** Исходный текст **
---+---

Создавая современный роман, натуралисты лишь в незначительной степени могли использовать опыт немецкого критического реализма, который развивался "в стороне от проблем современности"[1930]. Как известно, немецкий роман второй половины XIX в. еще только приближался к решению больших задач. Натуралисты обращаются к иностранным писателям, и это не вызывает удивления. По укоренившемуся в Германии мнению, у "Золя, Ибсена, Толстого и Достоевского была более тесная связь с их современностью, чем у натуралистов — со своей"[1931].
Восприятие Достоевского в Германии было, таким образом, подготовлено самой спецификой литературного развития 80-90-х годов. И не случайно появление "Раскольникова" расценивалось как "событие, которое нельзя вычеркнуть из истории "юной Германии""[1932] (т. е. из истории натурализма).
Честь представить Достоевского немецкому читателю выпала на долю Вильгельма Генкеля (1825-1910). Перевод "Преступления и наказания" — "Раскольников", выполненный Генкелем, был признан лучшим и до конца века переиздавался четыре раза (1886, 1889, 1890, 1894).

---+---

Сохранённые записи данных
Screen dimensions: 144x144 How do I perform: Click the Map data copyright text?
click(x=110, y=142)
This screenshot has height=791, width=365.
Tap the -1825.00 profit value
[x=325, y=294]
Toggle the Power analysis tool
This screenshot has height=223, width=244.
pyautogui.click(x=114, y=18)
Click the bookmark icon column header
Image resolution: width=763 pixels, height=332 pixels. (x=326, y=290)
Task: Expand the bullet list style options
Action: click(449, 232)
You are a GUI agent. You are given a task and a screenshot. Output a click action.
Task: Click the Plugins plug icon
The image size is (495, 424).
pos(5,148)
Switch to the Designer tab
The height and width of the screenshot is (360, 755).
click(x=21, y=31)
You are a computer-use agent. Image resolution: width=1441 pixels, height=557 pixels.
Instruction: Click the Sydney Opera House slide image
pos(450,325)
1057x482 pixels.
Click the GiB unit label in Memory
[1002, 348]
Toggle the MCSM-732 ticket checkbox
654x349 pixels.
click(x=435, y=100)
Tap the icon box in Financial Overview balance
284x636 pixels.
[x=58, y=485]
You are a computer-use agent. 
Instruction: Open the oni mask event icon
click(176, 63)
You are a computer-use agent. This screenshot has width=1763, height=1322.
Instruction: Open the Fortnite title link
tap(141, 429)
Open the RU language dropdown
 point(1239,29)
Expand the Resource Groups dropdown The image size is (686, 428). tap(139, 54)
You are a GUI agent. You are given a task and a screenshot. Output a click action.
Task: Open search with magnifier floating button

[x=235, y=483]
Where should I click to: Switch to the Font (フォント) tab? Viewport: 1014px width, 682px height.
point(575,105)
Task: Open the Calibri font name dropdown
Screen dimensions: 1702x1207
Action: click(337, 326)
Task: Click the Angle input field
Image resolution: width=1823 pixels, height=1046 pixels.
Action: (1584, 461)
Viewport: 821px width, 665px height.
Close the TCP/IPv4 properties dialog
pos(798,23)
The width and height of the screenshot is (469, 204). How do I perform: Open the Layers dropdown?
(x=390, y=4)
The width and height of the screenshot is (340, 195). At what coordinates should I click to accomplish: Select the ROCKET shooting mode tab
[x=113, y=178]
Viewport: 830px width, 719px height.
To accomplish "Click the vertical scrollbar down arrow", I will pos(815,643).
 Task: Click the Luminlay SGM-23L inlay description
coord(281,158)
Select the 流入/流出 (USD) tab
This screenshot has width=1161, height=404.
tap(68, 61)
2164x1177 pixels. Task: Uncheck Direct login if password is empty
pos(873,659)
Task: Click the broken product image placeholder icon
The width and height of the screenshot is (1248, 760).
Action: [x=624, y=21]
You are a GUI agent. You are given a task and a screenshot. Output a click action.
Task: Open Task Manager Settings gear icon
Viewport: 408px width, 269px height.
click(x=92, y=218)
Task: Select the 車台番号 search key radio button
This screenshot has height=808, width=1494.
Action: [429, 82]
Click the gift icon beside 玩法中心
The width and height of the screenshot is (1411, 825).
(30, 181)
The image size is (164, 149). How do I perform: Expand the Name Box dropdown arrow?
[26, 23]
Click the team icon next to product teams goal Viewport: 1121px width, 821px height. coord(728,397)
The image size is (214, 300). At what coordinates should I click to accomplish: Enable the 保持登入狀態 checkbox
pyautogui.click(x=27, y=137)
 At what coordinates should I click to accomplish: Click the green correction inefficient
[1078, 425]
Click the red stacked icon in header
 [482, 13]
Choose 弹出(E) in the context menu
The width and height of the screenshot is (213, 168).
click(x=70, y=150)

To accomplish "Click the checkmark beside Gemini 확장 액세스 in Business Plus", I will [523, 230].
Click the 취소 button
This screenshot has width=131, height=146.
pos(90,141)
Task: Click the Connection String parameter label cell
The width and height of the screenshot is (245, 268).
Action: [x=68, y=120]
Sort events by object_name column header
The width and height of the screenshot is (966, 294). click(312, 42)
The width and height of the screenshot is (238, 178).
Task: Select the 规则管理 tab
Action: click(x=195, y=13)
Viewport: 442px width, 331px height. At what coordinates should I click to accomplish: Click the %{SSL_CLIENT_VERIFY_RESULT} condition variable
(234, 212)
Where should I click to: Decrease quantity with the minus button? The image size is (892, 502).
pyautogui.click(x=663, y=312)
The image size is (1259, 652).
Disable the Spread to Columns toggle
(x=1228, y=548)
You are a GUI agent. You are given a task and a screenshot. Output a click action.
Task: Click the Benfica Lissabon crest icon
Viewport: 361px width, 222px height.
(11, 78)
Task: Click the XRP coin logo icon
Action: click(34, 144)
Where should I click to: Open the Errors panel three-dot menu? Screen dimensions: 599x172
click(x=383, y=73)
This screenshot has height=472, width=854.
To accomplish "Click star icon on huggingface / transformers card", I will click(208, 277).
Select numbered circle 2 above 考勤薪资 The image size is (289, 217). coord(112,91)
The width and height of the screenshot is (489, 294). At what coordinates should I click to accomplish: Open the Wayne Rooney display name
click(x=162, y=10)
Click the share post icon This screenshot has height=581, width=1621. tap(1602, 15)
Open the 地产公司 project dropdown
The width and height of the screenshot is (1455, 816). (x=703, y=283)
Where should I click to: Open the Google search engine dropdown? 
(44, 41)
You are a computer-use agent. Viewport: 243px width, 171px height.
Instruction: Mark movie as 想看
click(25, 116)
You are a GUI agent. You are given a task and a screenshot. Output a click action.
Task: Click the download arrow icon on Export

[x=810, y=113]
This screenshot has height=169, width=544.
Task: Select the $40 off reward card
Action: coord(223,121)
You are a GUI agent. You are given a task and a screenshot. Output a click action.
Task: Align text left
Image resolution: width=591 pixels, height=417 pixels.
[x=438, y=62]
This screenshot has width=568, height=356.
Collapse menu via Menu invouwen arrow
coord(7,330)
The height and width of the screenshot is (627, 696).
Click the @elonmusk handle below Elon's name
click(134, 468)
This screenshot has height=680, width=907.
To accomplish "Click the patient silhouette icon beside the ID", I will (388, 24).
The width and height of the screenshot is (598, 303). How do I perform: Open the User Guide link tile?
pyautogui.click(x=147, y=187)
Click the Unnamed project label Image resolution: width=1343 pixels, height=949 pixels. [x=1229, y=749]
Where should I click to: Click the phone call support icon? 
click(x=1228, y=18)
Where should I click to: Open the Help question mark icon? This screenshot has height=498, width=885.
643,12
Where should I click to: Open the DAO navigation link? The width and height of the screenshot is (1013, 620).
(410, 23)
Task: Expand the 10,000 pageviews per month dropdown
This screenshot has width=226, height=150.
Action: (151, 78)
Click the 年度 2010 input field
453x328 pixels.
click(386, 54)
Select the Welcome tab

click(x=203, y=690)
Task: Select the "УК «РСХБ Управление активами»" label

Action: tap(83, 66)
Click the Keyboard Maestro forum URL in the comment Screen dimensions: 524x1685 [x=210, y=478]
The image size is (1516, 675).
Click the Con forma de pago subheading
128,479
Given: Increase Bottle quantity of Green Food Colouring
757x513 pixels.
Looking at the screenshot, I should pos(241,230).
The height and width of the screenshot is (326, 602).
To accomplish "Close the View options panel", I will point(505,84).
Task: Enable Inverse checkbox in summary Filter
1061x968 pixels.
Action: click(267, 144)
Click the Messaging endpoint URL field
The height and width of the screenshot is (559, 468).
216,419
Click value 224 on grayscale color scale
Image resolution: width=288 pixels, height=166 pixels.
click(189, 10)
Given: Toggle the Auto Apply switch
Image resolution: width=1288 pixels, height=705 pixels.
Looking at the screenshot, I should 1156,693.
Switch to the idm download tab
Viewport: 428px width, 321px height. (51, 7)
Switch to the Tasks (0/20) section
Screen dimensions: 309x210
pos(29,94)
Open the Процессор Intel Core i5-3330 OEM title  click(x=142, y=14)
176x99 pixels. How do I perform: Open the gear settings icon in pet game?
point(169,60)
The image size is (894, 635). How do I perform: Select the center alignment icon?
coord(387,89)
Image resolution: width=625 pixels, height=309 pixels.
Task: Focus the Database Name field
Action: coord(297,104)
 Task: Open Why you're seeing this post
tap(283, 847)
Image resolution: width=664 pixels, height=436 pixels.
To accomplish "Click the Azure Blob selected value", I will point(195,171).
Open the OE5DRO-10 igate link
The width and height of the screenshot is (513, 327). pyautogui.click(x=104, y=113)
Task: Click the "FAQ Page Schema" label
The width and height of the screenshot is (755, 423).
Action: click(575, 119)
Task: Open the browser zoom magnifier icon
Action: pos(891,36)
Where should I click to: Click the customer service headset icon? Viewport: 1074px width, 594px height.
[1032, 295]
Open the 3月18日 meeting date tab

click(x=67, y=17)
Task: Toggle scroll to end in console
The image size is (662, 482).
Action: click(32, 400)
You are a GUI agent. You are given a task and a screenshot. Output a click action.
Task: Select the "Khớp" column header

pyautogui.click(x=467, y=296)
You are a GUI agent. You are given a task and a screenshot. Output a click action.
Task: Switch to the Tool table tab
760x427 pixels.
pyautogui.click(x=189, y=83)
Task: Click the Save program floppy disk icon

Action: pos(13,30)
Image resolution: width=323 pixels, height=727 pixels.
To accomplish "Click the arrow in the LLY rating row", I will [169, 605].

---+---

** Задание A **
Кому, согласно тексту о восприятии Достоевского в Германии, выпала честь представить Достоевского немецкому читателю?
** Задание B **
Согласуются ли с текстом о восприятии Достоевского в Германии следующие утверждения? (i) Перевод «Преступления и наказания», выполненный Генкелем, до конца века переиздавался четыре раза. (ii) Немецкий критический реализм развивался в тесной связи с проблемами современности. (iii) Появление «Раскольникова» в Германии прошло незамеченным. Для каждого утверждения ответьте «да» или «нет» и приведите точную цитату из текста, на которой основан ответ.
** Задание C **
Продолжите текст о восприятии Достоевского в Германии, начав сразу после его последнего предложения.

** Итоговый ответ A **
Вильгельму Генкелю (1825–1910).

** Итоговый ответ B **
(i) Да: «до конца века переиздавался четыре раза (1886, 1889, 1890, 1894)».
(ii) Нет: «в стороне от проблем современности».
(iii) Нет: «событие, которое нельзя вычеркнуть из истории "юной Германии"».

** Итоговый ответ C **
Генкель был теснейшим образом связан с Россией, где он прожил большую часть своей жизни и, участвуя в издании ряда журналов, зарекомендовал себя как либерально настроенный литератор и издатель[1933]. В 1878 г. Генкель возвращается в Германию, где всецело посвящает себя делу пропаганды русской литературы. Свою переводческую и издательскую деятельность он начинает с Достоевского, которого, как свидетельствует С. Ф. Либрович, он "ценил выше других"[1934]. Факты подтверждают справедливость этого свидетельства. Во-первых, Генкель пошел на риск, издав в 1882 г. "Раскольникова" на собственные средства. Во-вторых, он пытался популяризировать русского писателя не только в Германии, но и во Франции. Накануне появления "Раскольникова" Генкель публикует статью, в которой рекомендует Достоевского как писателя, постоянно стремившегося к "идеальным целям, а высшим его идеалом был гуманизм"[1935]. Взгляды Генкеля на Достоевского нашли отражение и в его более поздней статье (1888). Это, собственно, не статья, а рецензия на французскую инсценировку "Преступления и наказания" в театре "Одеон"; она написана в тоне протеста против профанации "возвышенного творения гениального писателя"[1936].